A sagemaker endpoint needs to be deployed to host the model. This can be done via the AWS Console, the sagemaker-python-sdk, or infrastructure as code tools like terraform.

How to Use the LLM

AWS offers a suite of Software Development Kits (SDK) as well as command line interface (CLI) tools to support the use of sagemaker. For example, the AWS Boto3 library can be used to invoke an endpoint, as seen here.


  • Seamless integration with SageMaker's training and deployment workflows
  • Flexible customization options for advanced use cases
  • Autoscaling and load balancing capabilities


  • Requires more setup and configuration compared to AWS Bedrock
  • Potentially higher operational overhead for self-management
  • Limited to AWS infrastructure

3. Running LLMs on AWS EC2 with Docker

The final popular option for model deployment is to run your LLM on an Amazon Elastic Compute Cloud (EC2) instance using a Docker container. The Huggingface (HF) inference container offers a simple docker interface in order for deployment of the LLM: https://github.com/huggingface/text-generation-inference. Especially compelling about the HF inference container is that it supports Tensor Parallelism, which can help to improve the token per second generation speed of LLMs by splitting model weights across GPUs in a way that allows for even GPU processing usage at all points of the processing algorithm (docs)

How to Host the LLM

It's all up to you. You are responsible for picking the EC2 instance type, getting the EC2 set up with all the appropriate tools (e.g. docker, python, etc), setting up the networking configuration so that you can reach the IP addresses where you need to retrieve the resources, and running and monitoring the model when it's running (for instance, using the nvidia-smi utility if using an NVIDIA GPU).

How to Use the LLM

It's all up to you.

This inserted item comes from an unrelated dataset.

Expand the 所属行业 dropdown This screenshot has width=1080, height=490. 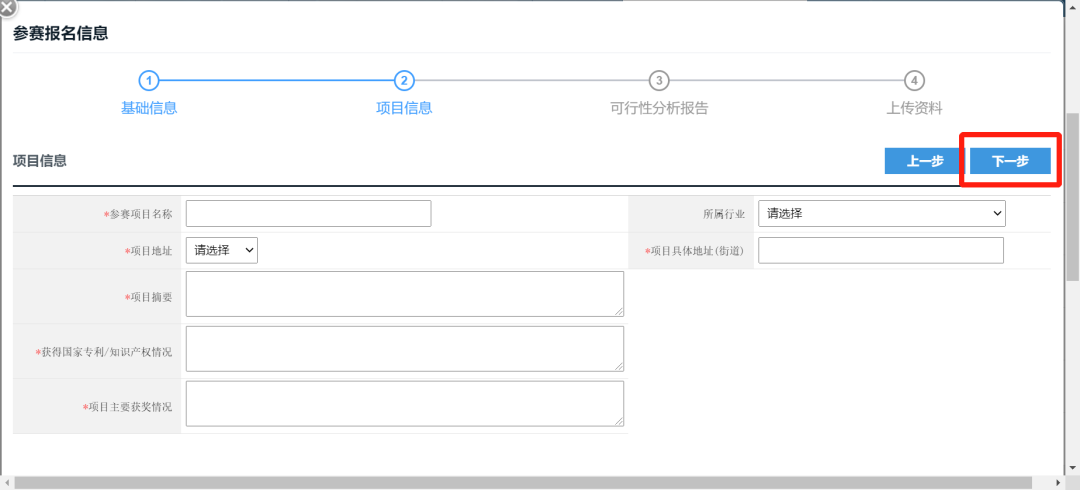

If you use the huggingface text-generation-inference container, they offer a python InferenceClient class that can ease the communication (link), but you could also go with directly using cUrl like they show here


  • Maximum flexibility and customization
  • No vendor lock-in
  • Potentially lower costs for self-management


  • Higher operational overhead for self-management
  • Increased complexity for load balancing, scaling, and monitoring
  • Potential security risks if not configured properly
  • Potentially higher costs if usage is low, since you generally are paying for the hours that the EC2 is turned on, not necessarily based on usage.

For Sagemaker Endpoint or EC2, What instance should I use?

This page offers a list of available instance types: https://docs.aws.amazon.com/ec2/latest/instancetypes/ac.html. For running medium size LLMs like Mistral-7B or Llama-7B, g6.12xlarge(4 x NVIDIA L4 GPU) or p4d.24xlarge (8 x NVIDIA A100 GPU) are popular choices, depending on budget constraints.


AWS Bedrock offers a fully managed solution for deploying LLMs with minimal operational overhead, while AWS SageMaker Endpoint provides more flexibility and integration with SageMaker's ecosystem. Running LLMs on AWS EC2 with Docker offers the highest level of customization but requires more self-management and operational effort. The choice depends on your specific requirements, such as scalability, customization needs, and operational capabilities.